O dia 23 de abril é marcado pela festividade em honra a São Jorge, o santo guerreiro, que atrai uma grande quantidade de devotos em todo o estado do Rio de Janeiro. A data, que também é celebrada como o dia de Ogum no sincretismo religioso, é uma oportunidade para que fiéis de diversas tradições se unam em celebração.
Desde as primeiras horas da manhã, a Igreja Matriz de São Jorge, localizada em Quintino, na zona norte da cidade, se torna o ponto de encontro para aqueles que desejam prestar suas homenagens ao padroeiro do estado. A programação do dia inclui louvores, orações e um espetáculo com 300 drones, que antecede a tradicional missa da alvorada.
Ao longo do dia, outras missas estão programadas, com a presença de autoridades religiosas, incluindo o cardeal arcebispo Dom Orani João Tempesta. A partir das 16h, uma procissão será realizada, culminando em mais celebrações noturnas, com a última missa marcada para as 19h30.
No centro da cidade, na Avenida Presidente Vargas, um palco foi montado próximo à Igreja de São Jorge, onde as missas também começaram na madrugada e ocorrem a cada hora até as 16h. A celebração de encerramento, às 18h, será presidida pelo cardeal Dom Orani, que destaca a importância de São Jorge na vida dos cariocas.
‘São Jorge é considerado aquele que vence o dragão, que simboliza o mal e as injustiças.
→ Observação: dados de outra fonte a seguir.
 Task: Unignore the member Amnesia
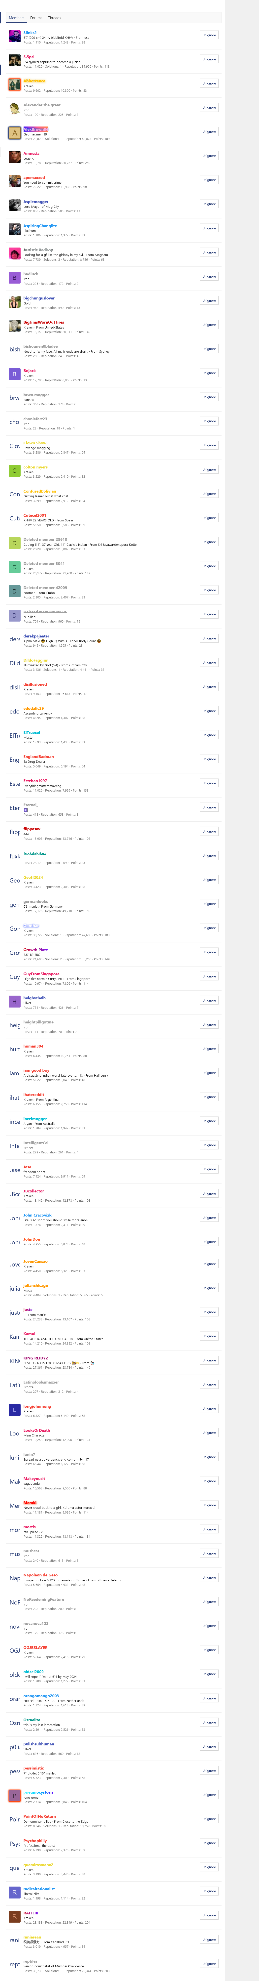click(x=208, y=156)
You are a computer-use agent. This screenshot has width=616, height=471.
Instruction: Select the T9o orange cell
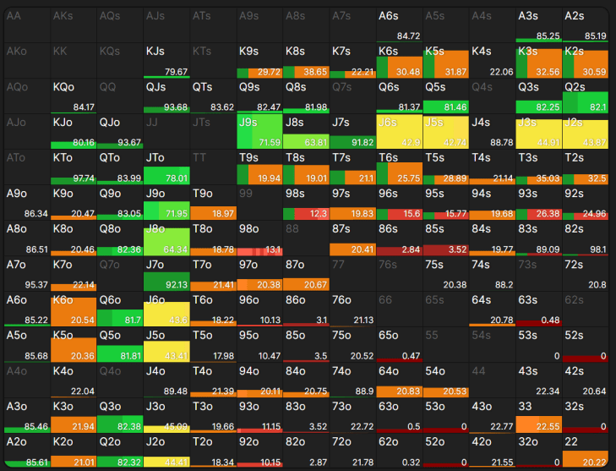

Ele é parte da vida das comunidades, independentemente de religião ou cultura’, afirma o padre Celso Copetti.
Além das celebrações católicas, terreiros de Umbanda e Candomblé também participam da festividade, homenageando Ogum, orixá que representa a tecnologia e a agricultura. A agenda do dia inclui ainda diversas feijoadas e rodas de samba, celebrando a cultura carioca e a importância de São Jorge, especialmente neste ano em que a festa foi oficialmente reconhecida no calendário da cidade.